# Records supplied
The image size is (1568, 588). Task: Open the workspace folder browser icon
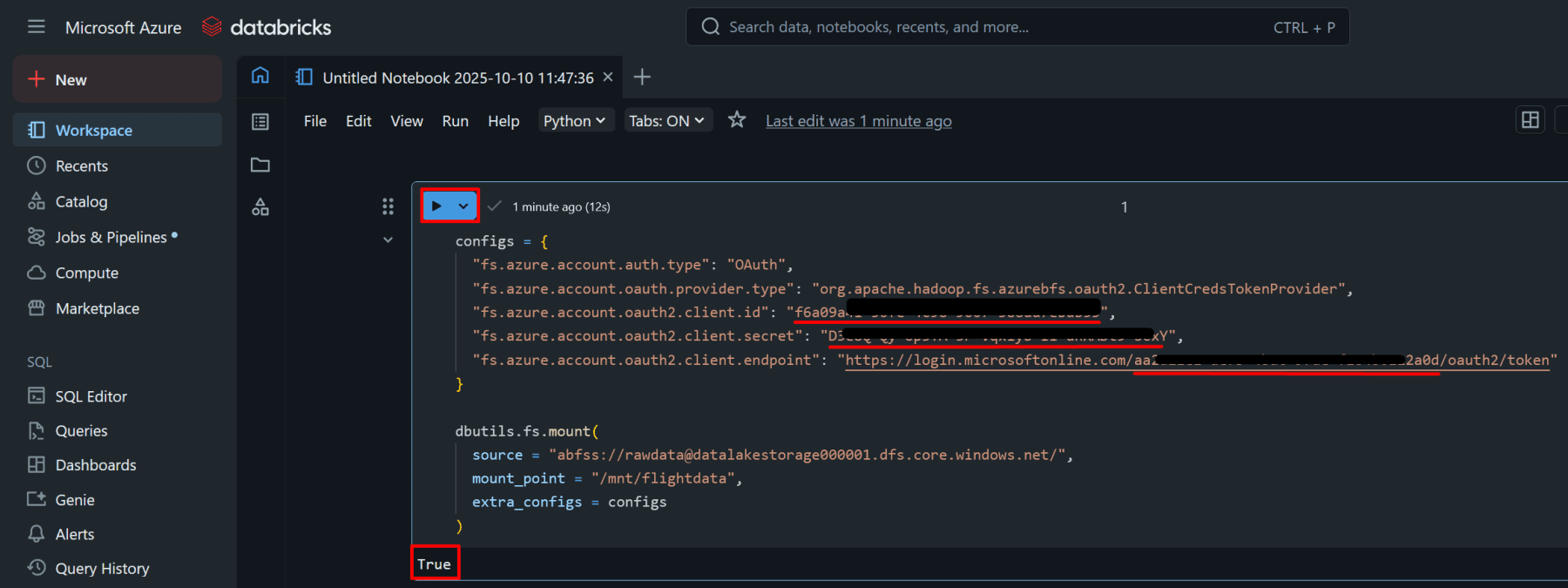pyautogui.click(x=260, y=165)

--

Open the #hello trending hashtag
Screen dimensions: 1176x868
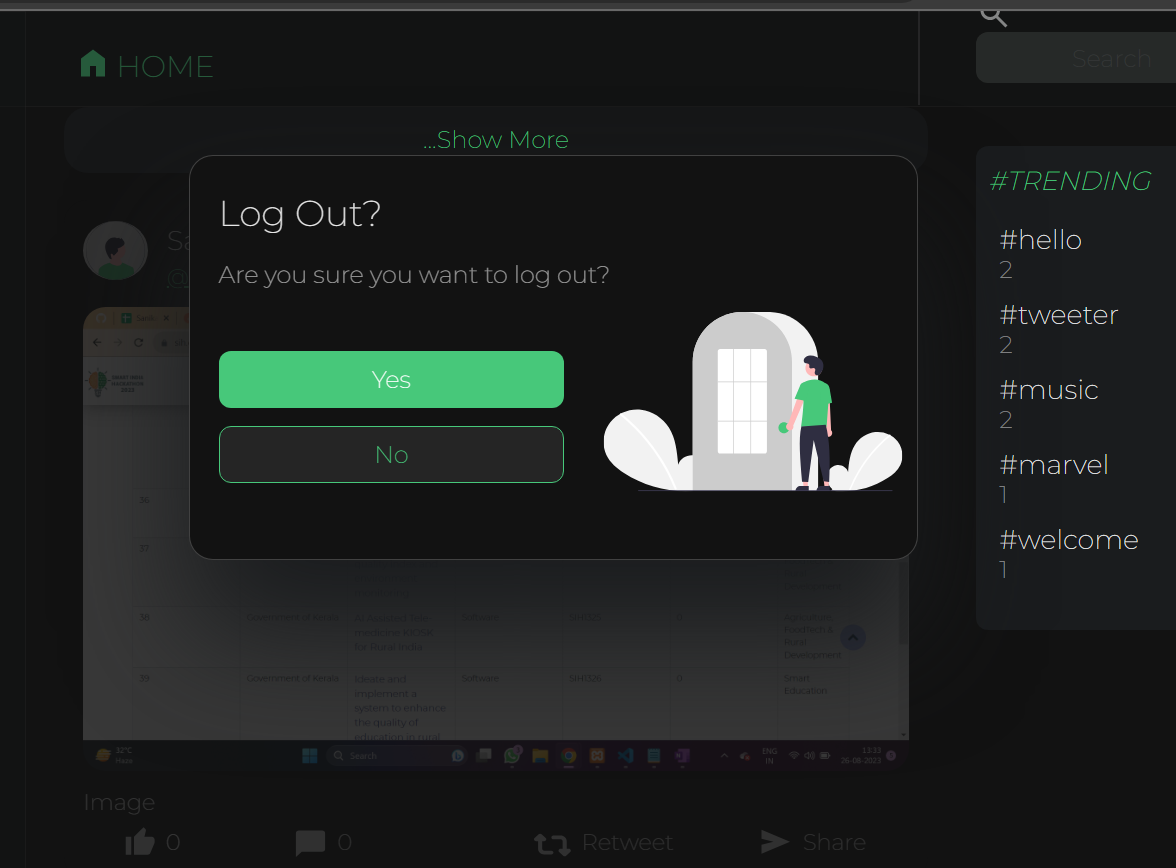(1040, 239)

# Directions
Convert the stretch from the line containing "Open the #hello trending hashtag" through the line containing "(1040, 239)" into a two-column CSV with the headers instruction and answer, writing one CSV line per row with each field in quotation marks and line breaks replaced by spaces. Leave the pictures out.

# In response
instruction,answer
"Open the #hello trending hashtag Screen dimensions: 1176x868","(1040, 239)"